++++ DATA FOR THIS TASK
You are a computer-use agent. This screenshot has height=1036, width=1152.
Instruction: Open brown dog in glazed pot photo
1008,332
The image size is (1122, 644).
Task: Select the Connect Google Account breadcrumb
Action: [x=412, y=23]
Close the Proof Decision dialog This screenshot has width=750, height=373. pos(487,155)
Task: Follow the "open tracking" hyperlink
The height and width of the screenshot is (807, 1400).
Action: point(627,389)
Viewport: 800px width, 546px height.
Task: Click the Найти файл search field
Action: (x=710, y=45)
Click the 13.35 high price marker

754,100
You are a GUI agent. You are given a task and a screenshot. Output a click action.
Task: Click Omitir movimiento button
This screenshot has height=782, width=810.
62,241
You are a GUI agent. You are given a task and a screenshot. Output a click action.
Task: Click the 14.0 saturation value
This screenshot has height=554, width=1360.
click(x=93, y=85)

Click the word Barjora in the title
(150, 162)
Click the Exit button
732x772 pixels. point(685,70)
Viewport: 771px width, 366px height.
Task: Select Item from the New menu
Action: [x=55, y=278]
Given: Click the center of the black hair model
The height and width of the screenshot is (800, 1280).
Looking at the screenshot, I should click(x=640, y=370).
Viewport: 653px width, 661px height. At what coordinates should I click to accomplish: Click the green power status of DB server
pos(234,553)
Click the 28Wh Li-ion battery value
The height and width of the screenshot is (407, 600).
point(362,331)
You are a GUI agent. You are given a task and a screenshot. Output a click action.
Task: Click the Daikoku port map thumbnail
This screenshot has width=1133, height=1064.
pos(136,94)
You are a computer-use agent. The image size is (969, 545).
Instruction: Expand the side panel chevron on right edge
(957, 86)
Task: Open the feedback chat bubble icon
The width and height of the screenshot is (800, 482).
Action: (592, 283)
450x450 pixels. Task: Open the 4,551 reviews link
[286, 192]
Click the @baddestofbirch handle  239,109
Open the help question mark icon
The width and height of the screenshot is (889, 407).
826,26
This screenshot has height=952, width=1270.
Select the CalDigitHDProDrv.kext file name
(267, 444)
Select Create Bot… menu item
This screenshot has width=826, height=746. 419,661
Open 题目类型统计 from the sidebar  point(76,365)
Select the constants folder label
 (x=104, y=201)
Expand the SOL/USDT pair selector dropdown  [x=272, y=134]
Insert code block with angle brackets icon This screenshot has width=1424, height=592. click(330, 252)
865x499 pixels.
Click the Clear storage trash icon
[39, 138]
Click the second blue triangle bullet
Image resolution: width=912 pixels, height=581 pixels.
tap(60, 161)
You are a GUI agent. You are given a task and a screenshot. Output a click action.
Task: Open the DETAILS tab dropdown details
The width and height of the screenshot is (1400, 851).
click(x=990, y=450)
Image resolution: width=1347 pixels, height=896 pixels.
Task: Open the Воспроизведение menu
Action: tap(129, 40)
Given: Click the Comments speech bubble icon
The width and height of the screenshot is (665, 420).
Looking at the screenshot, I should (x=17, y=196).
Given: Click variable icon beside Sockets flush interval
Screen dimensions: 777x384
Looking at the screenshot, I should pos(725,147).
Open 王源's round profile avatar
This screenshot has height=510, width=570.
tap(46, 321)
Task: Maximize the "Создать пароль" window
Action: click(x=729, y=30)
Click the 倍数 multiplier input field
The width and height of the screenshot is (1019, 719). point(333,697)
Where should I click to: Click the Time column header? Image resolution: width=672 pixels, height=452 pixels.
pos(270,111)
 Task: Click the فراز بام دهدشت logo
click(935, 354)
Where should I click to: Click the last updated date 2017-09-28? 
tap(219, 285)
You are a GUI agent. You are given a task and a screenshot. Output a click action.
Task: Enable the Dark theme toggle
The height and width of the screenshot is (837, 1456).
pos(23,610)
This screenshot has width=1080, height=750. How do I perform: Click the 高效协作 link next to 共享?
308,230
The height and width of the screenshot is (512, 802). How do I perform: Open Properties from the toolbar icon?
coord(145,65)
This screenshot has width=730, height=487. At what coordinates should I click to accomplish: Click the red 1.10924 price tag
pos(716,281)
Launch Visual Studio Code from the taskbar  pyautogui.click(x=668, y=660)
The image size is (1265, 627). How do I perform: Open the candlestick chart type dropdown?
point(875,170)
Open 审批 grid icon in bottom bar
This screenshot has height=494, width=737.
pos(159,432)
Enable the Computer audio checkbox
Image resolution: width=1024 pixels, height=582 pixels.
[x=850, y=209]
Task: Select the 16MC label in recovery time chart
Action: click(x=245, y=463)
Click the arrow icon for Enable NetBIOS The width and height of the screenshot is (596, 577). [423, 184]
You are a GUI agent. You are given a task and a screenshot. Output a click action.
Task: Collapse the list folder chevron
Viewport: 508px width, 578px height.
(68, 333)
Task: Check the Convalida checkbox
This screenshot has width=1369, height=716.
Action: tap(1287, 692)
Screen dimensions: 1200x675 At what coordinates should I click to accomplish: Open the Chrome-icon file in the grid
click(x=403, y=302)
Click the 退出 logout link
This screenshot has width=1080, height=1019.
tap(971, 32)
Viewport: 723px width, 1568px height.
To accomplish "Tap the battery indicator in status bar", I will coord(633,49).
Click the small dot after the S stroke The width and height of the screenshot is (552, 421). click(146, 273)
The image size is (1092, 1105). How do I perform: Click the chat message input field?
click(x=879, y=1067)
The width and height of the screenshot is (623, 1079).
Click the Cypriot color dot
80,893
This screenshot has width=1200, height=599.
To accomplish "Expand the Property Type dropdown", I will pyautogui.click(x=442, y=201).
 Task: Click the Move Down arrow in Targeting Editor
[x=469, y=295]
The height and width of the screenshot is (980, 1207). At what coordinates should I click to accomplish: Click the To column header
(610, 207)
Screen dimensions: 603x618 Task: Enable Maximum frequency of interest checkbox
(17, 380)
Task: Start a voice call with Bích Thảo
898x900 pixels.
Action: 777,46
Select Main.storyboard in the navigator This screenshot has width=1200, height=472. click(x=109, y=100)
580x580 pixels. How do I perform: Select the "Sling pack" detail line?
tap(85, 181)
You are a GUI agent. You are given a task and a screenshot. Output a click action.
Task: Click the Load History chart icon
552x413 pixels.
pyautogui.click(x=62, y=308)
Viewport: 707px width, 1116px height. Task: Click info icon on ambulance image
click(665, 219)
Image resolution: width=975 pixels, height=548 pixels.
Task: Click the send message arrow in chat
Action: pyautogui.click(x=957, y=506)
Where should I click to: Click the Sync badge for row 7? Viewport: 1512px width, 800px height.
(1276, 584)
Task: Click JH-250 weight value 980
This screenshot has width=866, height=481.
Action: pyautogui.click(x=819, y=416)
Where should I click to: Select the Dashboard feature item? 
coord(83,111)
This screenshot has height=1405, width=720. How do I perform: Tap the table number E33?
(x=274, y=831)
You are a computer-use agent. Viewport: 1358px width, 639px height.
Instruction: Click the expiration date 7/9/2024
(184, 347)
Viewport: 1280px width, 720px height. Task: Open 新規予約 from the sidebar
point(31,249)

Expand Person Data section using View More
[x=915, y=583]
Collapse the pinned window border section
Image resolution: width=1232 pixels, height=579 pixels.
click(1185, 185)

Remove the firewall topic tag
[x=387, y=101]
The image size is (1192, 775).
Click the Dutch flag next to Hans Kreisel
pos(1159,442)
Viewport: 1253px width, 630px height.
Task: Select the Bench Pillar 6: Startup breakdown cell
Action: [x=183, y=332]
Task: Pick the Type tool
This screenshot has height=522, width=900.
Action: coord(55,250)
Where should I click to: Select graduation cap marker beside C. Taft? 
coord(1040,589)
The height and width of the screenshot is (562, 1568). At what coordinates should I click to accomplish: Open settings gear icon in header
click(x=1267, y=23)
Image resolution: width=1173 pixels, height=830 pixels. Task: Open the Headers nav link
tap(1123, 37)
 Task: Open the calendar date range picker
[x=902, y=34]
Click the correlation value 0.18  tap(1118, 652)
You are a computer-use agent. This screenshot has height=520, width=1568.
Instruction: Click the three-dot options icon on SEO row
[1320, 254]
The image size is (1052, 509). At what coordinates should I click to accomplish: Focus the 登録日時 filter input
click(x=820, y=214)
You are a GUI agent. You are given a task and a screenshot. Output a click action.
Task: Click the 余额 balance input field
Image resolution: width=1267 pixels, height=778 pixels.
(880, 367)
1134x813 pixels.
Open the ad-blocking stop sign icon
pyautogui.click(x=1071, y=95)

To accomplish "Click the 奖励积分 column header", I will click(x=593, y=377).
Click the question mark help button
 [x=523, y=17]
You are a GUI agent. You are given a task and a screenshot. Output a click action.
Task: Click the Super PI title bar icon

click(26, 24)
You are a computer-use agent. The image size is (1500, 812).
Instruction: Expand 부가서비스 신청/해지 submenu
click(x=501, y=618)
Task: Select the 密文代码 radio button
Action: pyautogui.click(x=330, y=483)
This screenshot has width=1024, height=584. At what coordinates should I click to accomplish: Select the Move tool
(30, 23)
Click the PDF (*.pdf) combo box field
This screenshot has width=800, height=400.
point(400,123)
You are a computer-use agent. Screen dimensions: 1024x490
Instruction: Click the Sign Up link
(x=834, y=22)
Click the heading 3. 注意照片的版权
++++++++
**EXERCISE REQUIREMENTS**. Up to and including the line that contains "Task: Follow the", output the records above exactly, beginning with their first line.

**OUTPUT OF THE TASK**.
You are a computer-use agent. This screenshot has height=1036, width=1152.
Instruction: Open brown dog in glazed pot photo
1008,332
The image size is (1122, 644).
Task: Select the Connect Google Account breadcrumb
Action: [x=412, y=23]
Close the Proof Decision dialog This screenshot has width=750, height=373. pos(487,155)
Task: Follow the "open tracking" hyperlink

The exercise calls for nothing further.